Phases of the Cell Cycle

The cell cycle is divided into four main phases, ensuring accurate DNA replication and cell division:

• M phase (Mitotic phase): The phase where the cell divides its nucleus (mitosis) and cytoplasm (cytokinesis).

• Interphase: The period between cell divisions, consisting of three subphases:

  • G1 phase (Gap 1): Cell grows and performs normal functions.

  • S phase (Synthesis): DNA replication occurs, resulting in duplicated chromosomes.

  • G2 phase (Gap 2): Cell prepares for mitosis by producing necessary proteins and organelles.

Cells of multicellular organisms perform their functional roles during interphase, with DNA replication specifically occurring in the S phase.

M Phase: Mitosis and Cytokinesis

Events in Mitosis

Mitosis is a continuous process divided into five subphases, ensuring equal distribution of chromosomes to daughter cells:

• Prophase: Chromosomes condense and become visible; spindle apparatus begins to form.

• Prometaphase: Nuclear envelope breaks down; spindle fibers attach to chromosomes.

• Metaphase: Chromosomes align at the cell's equatorial plate.

• Anaphase: Sister chromatids are pulled apart toward opposite poles.

• Telophase: Nuclear envelopes reform around the two sets of chromosomes, which decondense.

Cytokinesis

Cytokinesis is the division of the cytoplasm, resulting in two genetically identical daughter cells. The mechanism of cytokinesis varies among eukaryotes:

• Animal cells: Actin-myosin interactions pinch the cell membrane, forming a cleavage furrow.

• Plant cells: Microtubules direct vesicles to the center of the spindle, where they fuse to form the cell plate, which develops into a new cell wall.

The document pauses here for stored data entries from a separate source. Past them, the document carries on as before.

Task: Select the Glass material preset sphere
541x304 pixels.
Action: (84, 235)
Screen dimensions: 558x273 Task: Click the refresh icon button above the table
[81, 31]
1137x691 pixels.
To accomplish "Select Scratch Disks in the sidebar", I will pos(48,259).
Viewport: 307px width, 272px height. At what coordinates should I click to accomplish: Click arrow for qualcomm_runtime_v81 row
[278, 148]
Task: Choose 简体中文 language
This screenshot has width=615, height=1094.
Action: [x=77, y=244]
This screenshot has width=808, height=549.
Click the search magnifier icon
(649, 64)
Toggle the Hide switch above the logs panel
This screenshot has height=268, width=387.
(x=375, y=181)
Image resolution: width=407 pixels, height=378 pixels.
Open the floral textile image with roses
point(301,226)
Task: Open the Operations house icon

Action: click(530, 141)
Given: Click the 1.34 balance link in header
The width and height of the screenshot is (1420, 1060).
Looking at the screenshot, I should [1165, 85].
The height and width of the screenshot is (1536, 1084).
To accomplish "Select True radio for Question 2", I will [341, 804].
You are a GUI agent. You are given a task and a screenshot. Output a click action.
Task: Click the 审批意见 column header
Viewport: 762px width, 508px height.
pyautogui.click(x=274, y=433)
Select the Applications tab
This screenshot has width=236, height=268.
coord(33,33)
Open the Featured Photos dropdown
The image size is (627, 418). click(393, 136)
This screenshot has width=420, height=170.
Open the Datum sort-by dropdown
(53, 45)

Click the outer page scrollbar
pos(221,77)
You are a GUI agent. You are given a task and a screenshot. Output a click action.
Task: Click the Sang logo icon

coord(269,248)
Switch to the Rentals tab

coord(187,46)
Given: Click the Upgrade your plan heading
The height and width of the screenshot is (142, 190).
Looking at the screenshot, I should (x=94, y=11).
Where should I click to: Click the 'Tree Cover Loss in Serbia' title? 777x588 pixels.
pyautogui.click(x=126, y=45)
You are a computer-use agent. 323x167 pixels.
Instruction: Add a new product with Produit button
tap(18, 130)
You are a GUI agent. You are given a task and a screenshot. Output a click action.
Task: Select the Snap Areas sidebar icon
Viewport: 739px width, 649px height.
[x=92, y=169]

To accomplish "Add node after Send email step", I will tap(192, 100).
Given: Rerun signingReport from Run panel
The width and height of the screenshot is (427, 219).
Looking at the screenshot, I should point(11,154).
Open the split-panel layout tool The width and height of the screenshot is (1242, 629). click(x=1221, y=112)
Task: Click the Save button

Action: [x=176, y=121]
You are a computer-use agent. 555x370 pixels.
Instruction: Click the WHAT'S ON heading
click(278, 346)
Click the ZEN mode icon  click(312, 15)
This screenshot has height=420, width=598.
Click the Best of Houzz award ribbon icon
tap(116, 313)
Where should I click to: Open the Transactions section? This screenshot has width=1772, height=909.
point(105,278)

Bacterial Cell Replication

Binary Fission

Bacteria divide by a process called binary fission, which is functionally similar to the M phase in eukaryotes but simpler in mechanism:

• Bacterial chromosomes are replicated.

• Protein filaments attach to the replicated chromosomes and pull them apart.

• Other proteins divide the cytoplasm, resulting in two daughter cells.

Unlike eukaryotic cells, bacteria do not undergo mitosis.

Regulation of the Cell Cycle

Cell-Cycle Checkpoints

The cell cycle is tightly regulated by cell-cycle checkpoints, which are critical control points where the cell assesses whether to proceed with division:

• Regulatory molecules at each checkpoint determine if the cell is ready to continue.

• If these molecules are defective, checkpoints may fail, leading to uncontrolled cell division.

There are four main cell-cycle checkpoints, ensuring the fidelity of cell division and preventing the propagation of damaged DNA.

Cancer: Out-of-Control Cell Division

Characteristics of Cancer

Cancer is a complex family of diseases characterized by uncontrolled cell division. It arises when cell-cycle checkpoints fail, allowing cells to:

• Divide uncontrollably

• Invade nearby tissues

• Spread to other sites in the body (metastasis)

There are over 200 types of cancer, and it is estimated that 40% of Americans will develop cancer during their lifetime. All cancers originate from cells with defective cell-cycle regulation.